I think they were hoping I’d ask for a deal too. But while it might get me up a couple more notches toward the Bigs, it would take the edge off. I know from experience I’d have to earn everything.
When we parted they said they’d call me at home next week about winter ball, and about an assignment for the spring. I think they’re going to keep me for at least a year, and that’s all I ask. Just a chance to prove myself.
“I asked her to marry me, anyway,” Brody says out of the blue. We’re a few hours from home.
“Who?” I say before I can stop myself.
“Who do you think? I asked her to come back to Bellingham with me. I’ve got a good solid future. I thought she would. I really did.”

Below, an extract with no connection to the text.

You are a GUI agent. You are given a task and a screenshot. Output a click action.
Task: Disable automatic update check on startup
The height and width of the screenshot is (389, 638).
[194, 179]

“I’m sorry,” I stammered. “I had no idea you cared that much.”
“I know,” said Brody.
Whoever isn’t driving has to constantly adjust the radio. Stations fade away, become staticky, and have to be replaced by new ones. I’m always pleased when I hit on a new, strong wavelength. But they don’t last; it’s something about us travelling over the edge of the earth, while radio waves shoot straight ahead.
Me and Brody driving north. Silent. On totally different wavelengths.
Do Not Abandon Me
I don’t really know what my husband, Richard, does for a living. I do know that because of his occupation he is one of the loneliest men on earth. The reason I don’t know is not for lack of interest, but lack of understanding. Richard, never Ricky, Rick, or Dick, is employed by Harvard as a sort of one-man think tank. He spends his days in a quiet office in front of a clean desk thinking about mathematics. He has made some breakthroughs in the echelons of higher calculus that only two other men in the world are capable of interpreting, of telling him whether he is right or wrong. One is in Japan, the other in one of those countries, Honduras, Ecuador, Bolivia, where magical thinking is part of the national psyche, a country where it is unreasonably hot and humid and the political situation is terminally volatile.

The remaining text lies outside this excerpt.